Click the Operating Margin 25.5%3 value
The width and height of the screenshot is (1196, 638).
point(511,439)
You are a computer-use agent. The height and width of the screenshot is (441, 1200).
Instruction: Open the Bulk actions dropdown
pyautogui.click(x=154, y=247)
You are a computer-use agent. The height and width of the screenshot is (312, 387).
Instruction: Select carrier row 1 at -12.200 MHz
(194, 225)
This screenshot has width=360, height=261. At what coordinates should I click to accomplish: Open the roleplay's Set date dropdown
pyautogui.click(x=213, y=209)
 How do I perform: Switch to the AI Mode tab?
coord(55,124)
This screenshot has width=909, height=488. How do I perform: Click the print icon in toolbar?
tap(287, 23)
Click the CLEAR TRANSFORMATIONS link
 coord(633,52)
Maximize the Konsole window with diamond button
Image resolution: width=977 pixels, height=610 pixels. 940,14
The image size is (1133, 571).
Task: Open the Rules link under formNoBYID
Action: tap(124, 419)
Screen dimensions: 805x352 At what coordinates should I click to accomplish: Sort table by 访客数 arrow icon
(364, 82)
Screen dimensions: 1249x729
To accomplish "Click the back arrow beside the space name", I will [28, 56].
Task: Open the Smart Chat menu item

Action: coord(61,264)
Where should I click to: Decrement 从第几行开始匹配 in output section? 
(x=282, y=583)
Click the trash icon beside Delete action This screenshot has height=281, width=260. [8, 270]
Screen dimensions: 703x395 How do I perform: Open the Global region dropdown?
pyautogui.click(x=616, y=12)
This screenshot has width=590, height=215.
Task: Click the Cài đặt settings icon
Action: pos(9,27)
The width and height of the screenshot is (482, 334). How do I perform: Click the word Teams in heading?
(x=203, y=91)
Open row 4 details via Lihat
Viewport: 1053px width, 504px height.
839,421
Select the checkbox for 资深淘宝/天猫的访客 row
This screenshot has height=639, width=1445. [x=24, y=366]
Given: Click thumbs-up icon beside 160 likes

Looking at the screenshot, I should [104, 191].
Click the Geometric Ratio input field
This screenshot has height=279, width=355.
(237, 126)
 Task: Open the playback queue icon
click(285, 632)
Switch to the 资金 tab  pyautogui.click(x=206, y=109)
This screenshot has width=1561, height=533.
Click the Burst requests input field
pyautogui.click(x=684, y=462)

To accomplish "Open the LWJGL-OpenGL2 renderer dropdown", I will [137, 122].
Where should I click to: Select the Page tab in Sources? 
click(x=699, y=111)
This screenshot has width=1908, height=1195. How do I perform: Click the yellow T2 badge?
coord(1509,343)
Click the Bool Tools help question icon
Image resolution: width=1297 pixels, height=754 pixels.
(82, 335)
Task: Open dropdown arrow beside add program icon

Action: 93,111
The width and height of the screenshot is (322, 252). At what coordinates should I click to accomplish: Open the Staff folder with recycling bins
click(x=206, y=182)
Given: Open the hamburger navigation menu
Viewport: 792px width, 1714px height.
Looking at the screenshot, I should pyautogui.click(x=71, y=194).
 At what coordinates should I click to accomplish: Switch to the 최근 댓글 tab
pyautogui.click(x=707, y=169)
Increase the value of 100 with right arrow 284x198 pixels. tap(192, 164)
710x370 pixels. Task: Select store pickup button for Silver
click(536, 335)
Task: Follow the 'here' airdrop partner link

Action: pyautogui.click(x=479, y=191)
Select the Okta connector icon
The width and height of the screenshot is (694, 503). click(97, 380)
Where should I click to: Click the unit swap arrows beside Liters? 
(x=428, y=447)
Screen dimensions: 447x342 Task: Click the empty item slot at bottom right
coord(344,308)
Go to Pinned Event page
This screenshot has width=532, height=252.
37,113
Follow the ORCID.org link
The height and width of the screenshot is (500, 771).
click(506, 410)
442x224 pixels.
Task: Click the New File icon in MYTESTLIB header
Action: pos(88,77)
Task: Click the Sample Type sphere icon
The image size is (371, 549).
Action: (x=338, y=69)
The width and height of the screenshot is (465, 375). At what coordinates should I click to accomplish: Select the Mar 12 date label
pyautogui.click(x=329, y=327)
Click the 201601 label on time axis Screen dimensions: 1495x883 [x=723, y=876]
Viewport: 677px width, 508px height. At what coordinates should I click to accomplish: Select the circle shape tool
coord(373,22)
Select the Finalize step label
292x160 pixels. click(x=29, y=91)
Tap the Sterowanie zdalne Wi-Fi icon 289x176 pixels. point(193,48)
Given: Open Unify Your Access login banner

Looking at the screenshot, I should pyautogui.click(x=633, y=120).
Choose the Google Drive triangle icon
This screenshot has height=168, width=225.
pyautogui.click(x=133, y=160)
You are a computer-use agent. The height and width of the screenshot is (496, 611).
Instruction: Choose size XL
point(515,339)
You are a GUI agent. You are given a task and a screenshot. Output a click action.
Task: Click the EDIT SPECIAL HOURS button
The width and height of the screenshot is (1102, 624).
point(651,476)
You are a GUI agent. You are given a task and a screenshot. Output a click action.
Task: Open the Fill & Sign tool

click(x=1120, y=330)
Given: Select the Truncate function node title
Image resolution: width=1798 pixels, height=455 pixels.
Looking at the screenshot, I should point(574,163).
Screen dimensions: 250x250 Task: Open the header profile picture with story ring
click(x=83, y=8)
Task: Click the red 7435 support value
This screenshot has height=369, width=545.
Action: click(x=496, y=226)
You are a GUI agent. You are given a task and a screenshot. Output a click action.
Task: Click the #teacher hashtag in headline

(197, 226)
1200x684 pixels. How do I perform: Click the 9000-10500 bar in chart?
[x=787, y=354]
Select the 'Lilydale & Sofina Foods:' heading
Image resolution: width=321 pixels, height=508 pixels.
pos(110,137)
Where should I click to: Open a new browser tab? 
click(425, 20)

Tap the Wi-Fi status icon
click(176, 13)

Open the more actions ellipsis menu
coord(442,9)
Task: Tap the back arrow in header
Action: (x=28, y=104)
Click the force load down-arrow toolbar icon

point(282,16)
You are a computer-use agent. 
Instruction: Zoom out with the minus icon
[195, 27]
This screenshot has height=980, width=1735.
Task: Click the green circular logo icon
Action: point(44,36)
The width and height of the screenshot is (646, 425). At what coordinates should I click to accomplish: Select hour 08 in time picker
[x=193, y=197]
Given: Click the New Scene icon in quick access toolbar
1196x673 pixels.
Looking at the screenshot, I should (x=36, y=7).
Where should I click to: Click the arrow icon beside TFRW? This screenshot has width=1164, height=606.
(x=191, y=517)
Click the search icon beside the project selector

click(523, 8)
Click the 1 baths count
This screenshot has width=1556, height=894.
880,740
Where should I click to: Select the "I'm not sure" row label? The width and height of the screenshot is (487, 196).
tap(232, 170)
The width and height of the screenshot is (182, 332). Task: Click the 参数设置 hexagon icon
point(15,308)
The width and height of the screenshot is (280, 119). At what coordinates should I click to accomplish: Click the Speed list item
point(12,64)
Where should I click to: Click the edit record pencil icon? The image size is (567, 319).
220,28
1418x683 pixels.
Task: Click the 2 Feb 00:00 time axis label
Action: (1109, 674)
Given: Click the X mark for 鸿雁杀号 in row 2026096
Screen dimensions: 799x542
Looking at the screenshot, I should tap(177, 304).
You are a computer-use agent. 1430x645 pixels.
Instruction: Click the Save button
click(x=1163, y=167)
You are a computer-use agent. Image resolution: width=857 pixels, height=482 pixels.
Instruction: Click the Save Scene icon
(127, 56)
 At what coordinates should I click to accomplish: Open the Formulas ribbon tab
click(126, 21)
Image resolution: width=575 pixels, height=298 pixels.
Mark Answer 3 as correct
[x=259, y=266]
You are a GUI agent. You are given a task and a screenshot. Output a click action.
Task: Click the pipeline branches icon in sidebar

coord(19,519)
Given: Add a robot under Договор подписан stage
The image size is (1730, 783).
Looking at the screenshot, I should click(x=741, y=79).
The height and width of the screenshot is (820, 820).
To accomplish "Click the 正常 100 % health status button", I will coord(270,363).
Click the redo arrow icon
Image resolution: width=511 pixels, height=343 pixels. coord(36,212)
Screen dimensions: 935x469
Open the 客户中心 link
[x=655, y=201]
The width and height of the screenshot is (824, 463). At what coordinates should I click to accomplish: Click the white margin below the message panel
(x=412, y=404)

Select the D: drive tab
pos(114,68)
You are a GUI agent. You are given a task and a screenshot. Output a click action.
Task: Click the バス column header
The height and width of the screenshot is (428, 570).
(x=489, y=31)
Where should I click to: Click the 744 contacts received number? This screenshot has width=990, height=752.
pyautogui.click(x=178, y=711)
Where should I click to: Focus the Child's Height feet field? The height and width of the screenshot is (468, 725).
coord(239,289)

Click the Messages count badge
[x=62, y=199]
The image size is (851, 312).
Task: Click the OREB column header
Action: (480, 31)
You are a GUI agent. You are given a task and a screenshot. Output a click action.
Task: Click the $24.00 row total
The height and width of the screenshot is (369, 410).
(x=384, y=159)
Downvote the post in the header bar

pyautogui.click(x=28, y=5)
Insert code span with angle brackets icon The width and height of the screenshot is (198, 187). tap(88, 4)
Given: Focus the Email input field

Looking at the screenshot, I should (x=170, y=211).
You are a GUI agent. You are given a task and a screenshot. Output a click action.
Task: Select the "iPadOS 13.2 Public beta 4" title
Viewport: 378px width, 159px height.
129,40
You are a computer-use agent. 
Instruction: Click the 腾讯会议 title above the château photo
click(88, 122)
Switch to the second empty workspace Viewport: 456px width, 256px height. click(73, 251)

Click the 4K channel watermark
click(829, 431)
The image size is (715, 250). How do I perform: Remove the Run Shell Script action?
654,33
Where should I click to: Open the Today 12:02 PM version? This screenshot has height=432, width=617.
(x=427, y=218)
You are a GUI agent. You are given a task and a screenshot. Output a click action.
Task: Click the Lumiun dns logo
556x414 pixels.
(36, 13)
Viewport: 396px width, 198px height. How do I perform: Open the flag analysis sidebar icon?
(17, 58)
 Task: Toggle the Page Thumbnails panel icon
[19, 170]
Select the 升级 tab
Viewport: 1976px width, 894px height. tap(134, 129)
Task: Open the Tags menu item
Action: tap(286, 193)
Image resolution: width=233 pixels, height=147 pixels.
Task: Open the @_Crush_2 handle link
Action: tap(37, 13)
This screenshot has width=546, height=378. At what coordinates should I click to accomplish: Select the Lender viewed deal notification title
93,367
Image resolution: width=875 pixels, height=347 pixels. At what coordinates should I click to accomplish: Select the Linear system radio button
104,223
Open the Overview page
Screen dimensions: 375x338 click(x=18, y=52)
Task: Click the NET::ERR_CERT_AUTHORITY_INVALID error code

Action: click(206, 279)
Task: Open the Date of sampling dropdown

----------------------------------------

◆ Problem
Nothing but a number should be given: the count of lines in the data above with the word "computer".

◆ Exercise result
7